As others have said, this is great info...do you have any experience with RHEL4 on IBM's power5 (p-Series)? I know dm-multipath doesn't support SAN boot, but in power5 thru a VIO server the LUNs are presented to the client linux LPAR as vscsi. I still haven't been able to get the boot partitions to work with dm-multipath tho non-boot partitions work fine with this method. Any suggestions? mdadm? If I can get this to work, we'll have redundancy and SAN boot via the VIO servers. Any help is appreciated.

Nick Triantos said...

Hi,

I have not played with VIO to set up Linux MP using Device-Mapper. Having said that, I'm not so sure this would alter anything from a san booting perspective regardless of the nature of whether the LUN is presented as a vscsi device.
The issue with device-mapper and san boot support is not dependent upon HW and capability (i.e virtualization).

As far as mdadm, you'd have the same challenge. You have to create software based RAID partitions and then you'd configure mdadm for multiple paths. This works for any partition other than /boot. Tied it long time ago and failed miserably but that was with RHEL 3.

If you'd like mdadm instructions you can find them here:

http://www.redhat.com/docs/manuals/enterprise/RHEL-4-Manual/en-US/rhel-ig-s390-multi-en-4/s2-s390info-raid.html

Anonymous said...

There are new doc on RHEL multipath:
http://www.redhat.com/docs/manuals/enterprise/RHEL-5-manual/en-US/RHEL510/DM_Multipath/index.html

Also - multipath boot from SAN is supported on RHEL 5.1

Unknown said...

Does the default example you post send i/o through the Netapp interconnect cables as well or does it just send i/o to the controller that owns the lun? Does the Netapp group policy automatically know which path to send the i/o so that they do not cross the interconnect on filer?

Nick Triantos said...

No I/O is sent thru the Interconnect. Although, you have 4 paths per LUN, you round-robin ONLY thru the 2 Direct paths to the controller who owns them.

Cheers

Anonymous said...

Great blog! nice content, good responses.

I have a compellent san connected to sles 10 via both iscsi and FC. Currently the fc and iscsi paths are in a single group with no priority. I'm trying to find a way to give greater priority to the fc path and use the iscsi path for failover only. Looks like the customer script for prio_callout. Anyone know what it would look like,

BCEgg said...

Hi Nick - I'm a little confused about the whole Multipathing configuration. Do I use fdisk to create the partitions or kpartx?

Thanks in advance.

Unknown said...

Hi,

I was wondering if anyone has had any experience with IBM DS4700 SAN with CentOS 5.1, w/multipath.

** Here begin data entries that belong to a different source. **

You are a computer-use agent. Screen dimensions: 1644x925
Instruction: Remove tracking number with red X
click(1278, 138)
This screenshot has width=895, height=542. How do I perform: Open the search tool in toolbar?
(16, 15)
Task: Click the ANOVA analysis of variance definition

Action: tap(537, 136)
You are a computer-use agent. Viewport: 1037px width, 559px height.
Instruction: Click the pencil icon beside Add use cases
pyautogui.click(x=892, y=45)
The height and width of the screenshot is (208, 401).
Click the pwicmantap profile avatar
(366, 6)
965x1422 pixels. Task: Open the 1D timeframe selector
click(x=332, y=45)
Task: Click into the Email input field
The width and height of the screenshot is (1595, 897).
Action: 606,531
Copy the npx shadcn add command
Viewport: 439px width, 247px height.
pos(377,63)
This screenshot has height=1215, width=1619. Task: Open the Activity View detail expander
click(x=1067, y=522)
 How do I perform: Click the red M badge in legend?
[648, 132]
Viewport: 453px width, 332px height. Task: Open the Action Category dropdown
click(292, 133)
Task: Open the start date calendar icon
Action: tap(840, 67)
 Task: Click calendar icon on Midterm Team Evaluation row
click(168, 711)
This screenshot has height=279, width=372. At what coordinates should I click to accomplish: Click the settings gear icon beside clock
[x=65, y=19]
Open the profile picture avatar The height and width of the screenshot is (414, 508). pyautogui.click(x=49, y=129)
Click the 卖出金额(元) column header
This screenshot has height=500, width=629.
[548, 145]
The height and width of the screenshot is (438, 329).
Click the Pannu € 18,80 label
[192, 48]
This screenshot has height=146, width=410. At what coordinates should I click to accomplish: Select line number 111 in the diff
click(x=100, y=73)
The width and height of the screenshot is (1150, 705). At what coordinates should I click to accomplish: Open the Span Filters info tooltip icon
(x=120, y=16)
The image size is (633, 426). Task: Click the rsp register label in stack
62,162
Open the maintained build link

DS4700 reports errors saying "preferred path not defined" (I am only relaying this message so it could be slightly different).

Thanks beforehand
Dmitry

Unknown said...

I m using multipathing with Solaris sytem , but no idea abt linux. Can you just let me know the below mentioned all 3 requires for Multipathing?

* device-mapper-1.01-1.6 RPM is loaded
* multipath-tools-0.4.5-0.11
* Netapp FCP Linux Host Utilities 3.0


Is all are built in within Linux ?

Is multipathing available on RHEL5?

Nick Triantos said...

suchi,
RHEL 5 provides built in multipathing. Everything you need is by default part of the distro.